Media cross-pollination?

February 1, 2009

Media cross-pollination?

Catching up on Charlie Rose's week, I was struck by one of A.O. Scott's comment about "The Reader". He had quite a few reticenses about the movie but a particular one was that the movie "mystifies" reading and literature. To paraphrase him,  A.O. Scott does not believe that books are as transformative as they are often portrayed to be. (In "The Reader", he actually thought the point was almost assumed but not proven in any way, since the viewers are never made prevvy in any way to if or how the Kate Winslet's character may have been truly changed by her readings.)

What is truer and truer however is that media are cross-pollinating. More and more, people watch movie versions of books, then go buy the book; people listen to books on their ipods; people write books on the web; people write stories in group etc. In today's New York Times there is even a story about a a singer-songwriter from Brooklyn, Patrick Shea,  whose been writing one song for each of the 136 chapters in “Moby-Dick.”  Talk about mixing it all!
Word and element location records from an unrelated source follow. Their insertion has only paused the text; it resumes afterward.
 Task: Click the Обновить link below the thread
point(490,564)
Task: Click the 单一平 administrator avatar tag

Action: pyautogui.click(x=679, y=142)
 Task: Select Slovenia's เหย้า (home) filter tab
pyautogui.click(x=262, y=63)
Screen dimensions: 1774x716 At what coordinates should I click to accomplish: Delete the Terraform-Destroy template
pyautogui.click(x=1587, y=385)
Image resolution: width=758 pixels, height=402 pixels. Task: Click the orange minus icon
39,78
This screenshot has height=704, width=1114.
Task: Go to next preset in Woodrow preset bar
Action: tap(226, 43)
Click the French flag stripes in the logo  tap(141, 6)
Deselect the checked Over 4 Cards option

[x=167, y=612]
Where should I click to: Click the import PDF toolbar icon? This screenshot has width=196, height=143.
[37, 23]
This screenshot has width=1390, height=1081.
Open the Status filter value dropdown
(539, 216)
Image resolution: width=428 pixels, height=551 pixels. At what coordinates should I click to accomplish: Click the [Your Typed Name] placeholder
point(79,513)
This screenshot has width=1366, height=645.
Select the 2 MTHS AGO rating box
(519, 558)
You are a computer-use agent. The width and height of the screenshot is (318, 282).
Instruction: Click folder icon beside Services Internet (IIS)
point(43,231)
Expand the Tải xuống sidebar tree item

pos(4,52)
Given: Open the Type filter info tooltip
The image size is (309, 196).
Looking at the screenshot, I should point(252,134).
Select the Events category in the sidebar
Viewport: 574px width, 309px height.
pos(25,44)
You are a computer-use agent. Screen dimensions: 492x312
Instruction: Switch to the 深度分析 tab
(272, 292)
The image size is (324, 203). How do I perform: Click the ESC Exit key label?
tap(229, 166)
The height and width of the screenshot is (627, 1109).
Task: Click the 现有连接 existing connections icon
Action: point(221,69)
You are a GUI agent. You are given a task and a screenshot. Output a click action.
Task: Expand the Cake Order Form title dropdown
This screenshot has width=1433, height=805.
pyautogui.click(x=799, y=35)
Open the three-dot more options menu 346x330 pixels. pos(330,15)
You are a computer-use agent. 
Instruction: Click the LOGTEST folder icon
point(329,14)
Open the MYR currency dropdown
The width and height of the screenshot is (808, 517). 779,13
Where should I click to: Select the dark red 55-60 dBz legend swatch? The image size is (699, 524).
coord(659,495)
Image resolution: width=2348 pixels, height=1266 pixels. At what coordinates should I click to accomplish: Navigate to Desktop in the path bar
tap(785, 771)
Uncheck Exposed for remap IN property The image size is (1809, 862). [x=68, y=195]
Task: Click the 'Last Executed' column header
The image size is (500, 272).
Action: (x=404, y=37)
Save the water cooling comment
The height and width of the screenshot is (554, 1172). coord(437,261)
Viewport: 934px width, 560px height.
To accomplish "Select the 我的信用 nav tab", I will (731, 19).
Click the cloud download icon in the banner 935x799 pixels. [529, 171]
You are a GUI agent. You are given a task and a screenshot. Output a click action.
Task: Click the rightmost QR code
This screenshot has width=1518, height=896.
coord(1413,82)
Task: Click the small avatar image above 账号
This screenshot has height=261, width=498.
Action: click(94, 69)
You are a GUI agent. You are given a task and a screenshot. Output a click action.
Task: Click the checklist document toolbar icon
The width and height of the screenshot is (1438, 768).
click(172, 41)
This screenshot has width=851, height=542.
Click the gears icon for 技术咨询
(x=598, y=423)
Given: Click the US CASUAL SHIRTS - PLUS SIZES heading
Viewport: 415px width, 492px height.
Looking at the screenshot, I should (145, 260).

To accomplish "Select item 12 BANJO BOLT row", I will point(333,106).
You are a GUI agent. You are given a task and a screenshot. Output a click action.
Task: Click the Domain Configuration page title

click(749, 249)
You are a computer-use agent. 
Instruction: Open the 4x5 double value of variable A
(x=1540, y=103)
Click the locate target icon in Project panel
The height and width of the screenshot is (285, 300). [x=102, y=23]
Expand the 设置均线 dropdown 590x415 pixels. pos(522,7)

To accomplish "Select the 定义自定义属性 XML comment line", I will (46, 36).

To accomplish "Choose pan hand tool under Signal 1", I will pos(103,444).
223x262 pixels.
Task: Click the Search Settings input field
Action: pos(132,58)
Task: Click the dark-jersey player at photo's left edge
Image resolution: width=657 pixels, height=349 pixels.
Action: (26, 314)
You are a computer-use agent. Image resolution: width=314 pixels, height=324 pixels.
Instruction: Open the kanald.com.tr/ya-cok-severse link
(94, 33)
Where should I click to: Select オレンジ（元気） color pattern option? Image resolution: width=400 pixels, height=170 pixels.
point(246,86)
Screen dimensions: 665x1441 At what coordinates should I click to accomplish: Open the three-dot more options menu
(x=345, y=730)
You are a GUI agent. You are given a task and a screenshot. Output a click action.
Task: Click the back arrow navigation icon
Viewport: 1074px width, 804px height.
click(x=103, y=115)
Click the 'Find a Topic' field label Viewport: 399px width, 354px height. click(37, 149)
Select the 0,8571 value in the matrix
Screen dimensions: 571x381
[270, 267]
What is for sure is that in this case, the written word, and its mythical standing are still the source of the exercises.  For those who worry about an endangered future, the question is not wil books disappear, they will in their paper form, but how to take advantage of the popularization of the distribution channels to help pushing the best to the front. Who will be the filters of tomorrow? Who will help fire up our imaginations? Who will be the cultural Obamas of 2010? That is what I wonder about.